# S-10 steering



## Clutchcargo (Mar 31, 2007)

Could be a lot of things. My guess is that the Rack and Pinion unit is done. Watch the tie rods while someone turns the wheel. If they move then it might be something further out; ball joints maybe.
It's fairly straight forward repair, just time consuming. 
What I've done in the past is brought my car to an NTB or someplace like that and have them do an estimate. They'll tell you exactly what needs to be replaced. Then you can decide to either have them do it or DIY.


----------



## splbrad (Mar 1, 2008)

*Loose steering*



CowboyAndy said:


> I have an 89 s-10 4x4 (off road package if that matters) that I was given by my dad over the summer. It has about 220,000 miles on it. The steering is REALLY loose. Tie rods? or could it be something else?

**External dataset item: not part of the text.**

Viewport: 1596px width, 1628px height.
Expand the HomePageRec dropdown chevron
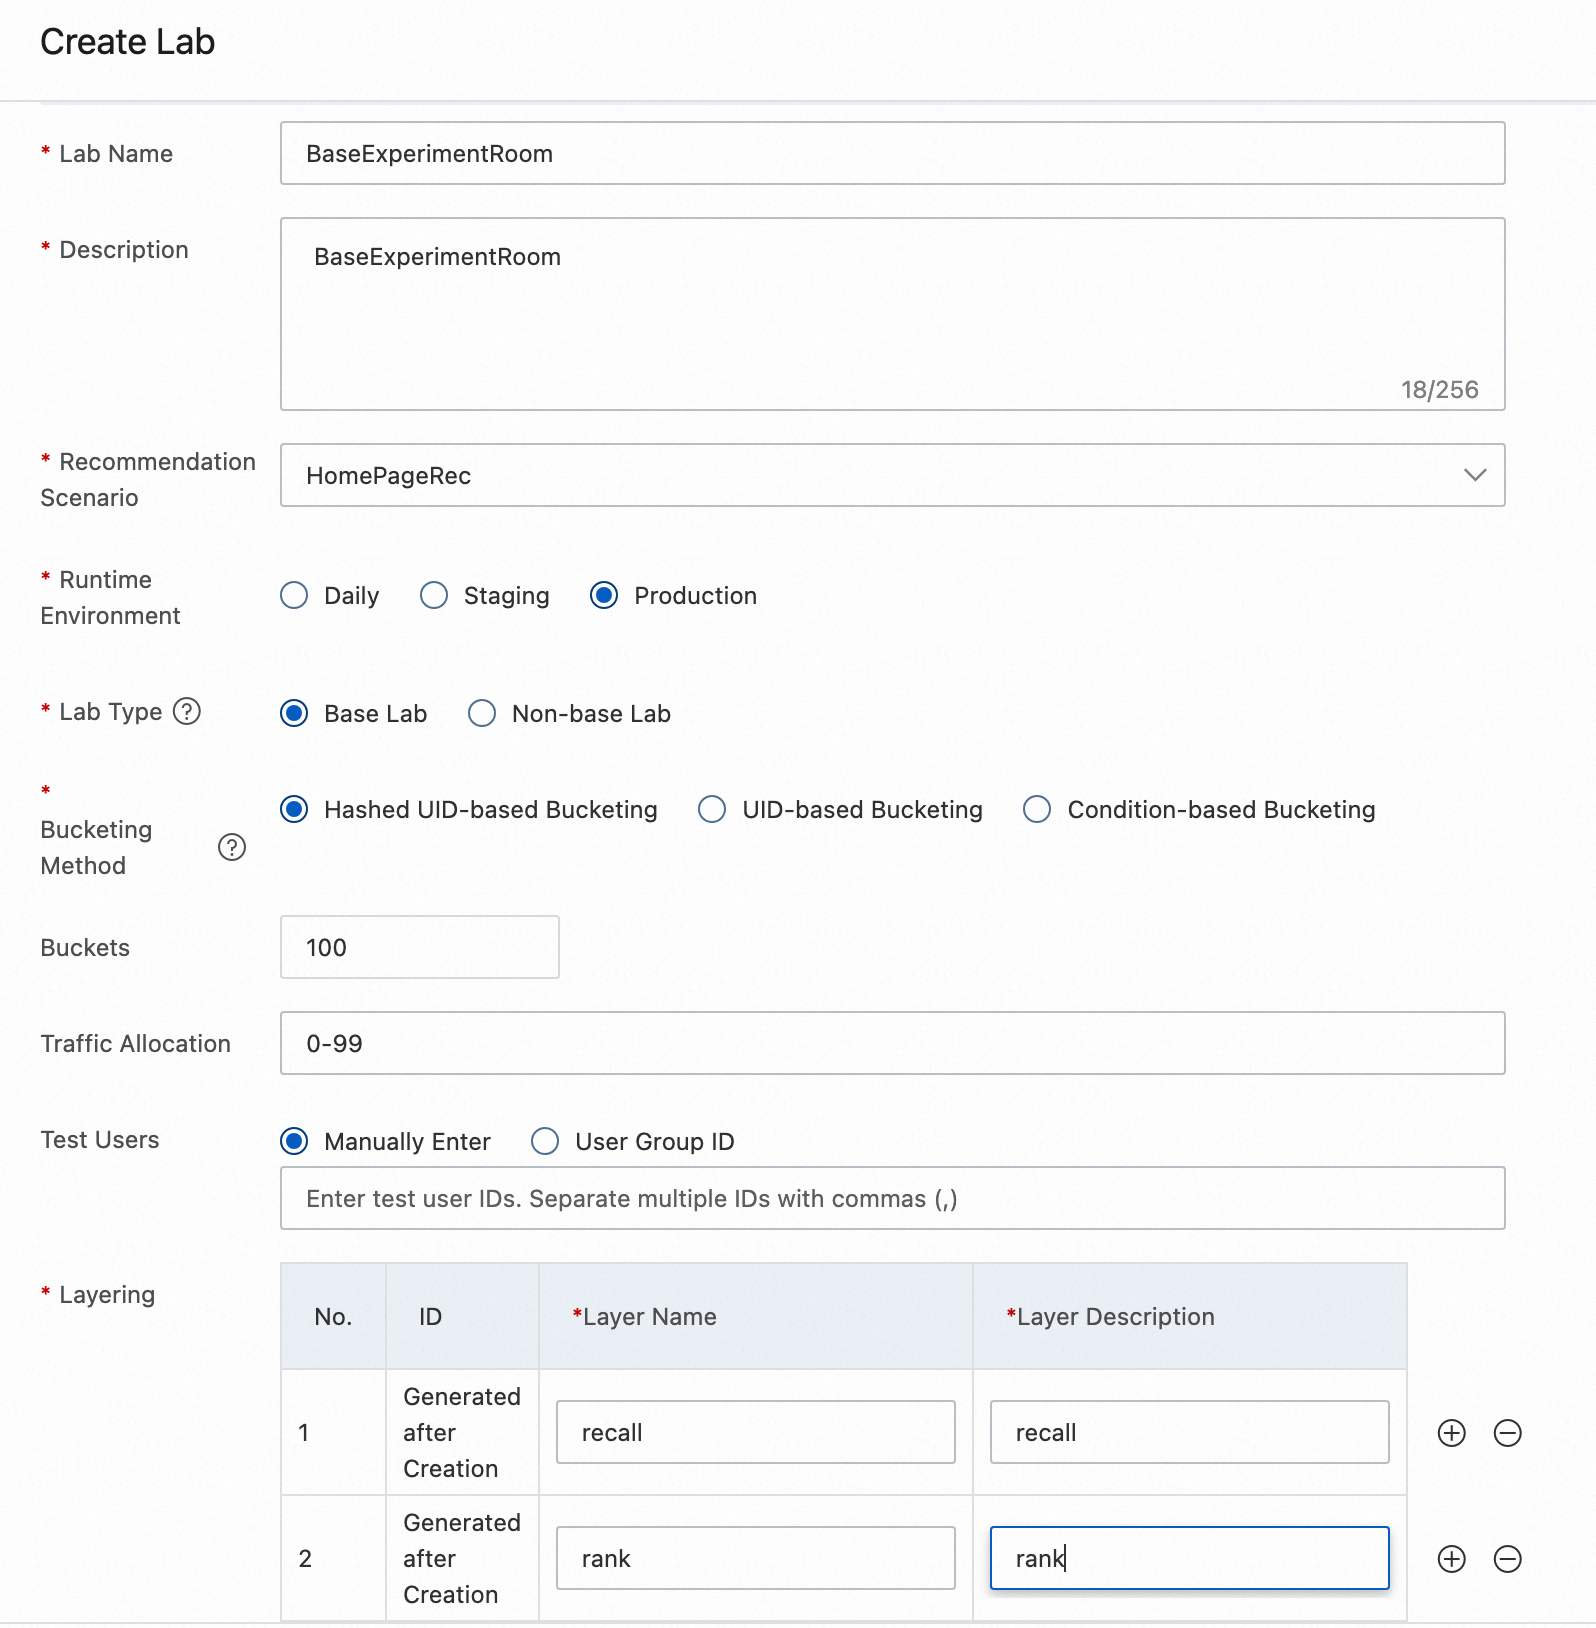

Is it loose when you grab the steering wheel and the truck is not moving? The steering wheel feels loose just sitting in the truck? Up down and side to side?


----------



## wire_twister (Feb 19, 2008)

Does the truck have tilt steering? If it does the bolts that hold the upper and lower steering column to the hinge are loose, the job requires a fair bit of dissassembly to get at the bolts, and the bolts are star headed. Get yourself a manual or a friend with experience and go for it.


----------



## CowboyAndy (Feb 19, 2008)

splbrad said:


> Is it loose when you grab the steering wheel and the truck is not moving? The steering wheel feels loose just sitting in the truck? Up down and side to side?





wire_twister said:


> Does the truck have tilt steering? If it does the bolts that hold the upper and lower steering column to the hinge are loose, the job requires a fair bit of dissassembly to get at the bolts, and the bolts are star headed. Get yourself a manual or a friend with experience and go for it.


 
I will check both of these things. thanks...


----------